THE TASK
In the listing below, take the lines from the one containing "875). click(x=161, y=692)" through the end, inclusive, and write them out again with "View details" swapped for "Show details" and nothing else altered.
# # #
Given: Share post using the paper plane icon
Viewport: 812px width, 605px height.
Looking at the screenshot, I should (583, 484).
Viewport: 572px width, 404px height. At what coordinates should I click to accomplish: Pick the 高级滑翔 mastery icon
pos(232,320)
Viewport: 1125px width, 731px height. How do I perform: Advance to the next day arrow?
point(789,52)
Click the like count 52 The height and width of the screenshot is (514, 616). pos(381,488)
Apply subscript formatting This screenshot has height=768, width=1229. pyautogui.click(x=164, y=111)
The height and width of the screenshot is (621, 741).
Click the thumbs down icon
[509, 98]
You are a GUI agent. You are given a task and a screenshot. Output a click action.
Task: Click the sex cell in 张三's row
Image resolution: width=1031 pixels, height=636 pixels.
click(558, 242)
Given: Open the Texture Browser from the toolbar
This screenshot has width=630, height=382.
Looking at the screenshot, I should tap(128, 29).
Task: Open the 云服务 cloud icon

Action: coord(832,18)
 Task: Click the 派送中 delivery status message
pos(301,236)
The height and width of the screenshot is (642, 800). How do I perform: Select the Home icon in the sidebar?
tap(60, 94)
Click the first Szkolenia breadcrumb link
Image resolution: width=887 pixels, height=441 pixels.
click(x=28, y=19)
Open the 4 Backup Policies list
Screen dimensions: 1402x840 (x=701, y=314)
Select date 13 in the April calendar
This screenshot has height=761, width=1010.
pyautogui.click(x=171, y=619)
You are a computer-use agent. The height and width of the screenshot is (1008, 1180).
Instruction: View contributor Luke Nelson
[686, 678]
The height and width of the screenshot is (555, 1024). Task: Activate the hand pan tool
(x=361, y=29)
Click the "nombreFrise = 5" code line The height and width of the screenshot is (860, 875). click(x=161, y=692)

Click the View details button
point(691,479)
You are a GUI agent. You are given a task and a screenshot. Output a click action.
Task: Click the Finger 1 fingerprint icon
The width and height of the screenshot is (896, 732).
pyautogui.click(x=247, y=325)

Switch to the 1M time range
# # #
RESULT OF THIS TASK
Click the "nombreFrise = 5" code line The height and width of the screenshot is (860, 875). click(x=161, y=692)

Click the Show details button
point(691,479)
You are a GUI agent. You are given a task and a screenshot. Output a click action.
Task: Click the Finger 1 fingerprint icon
The width and height of the screenshot is (896, 732).
pyautogui.click(x=247, y=325)

Switch to the 1M time range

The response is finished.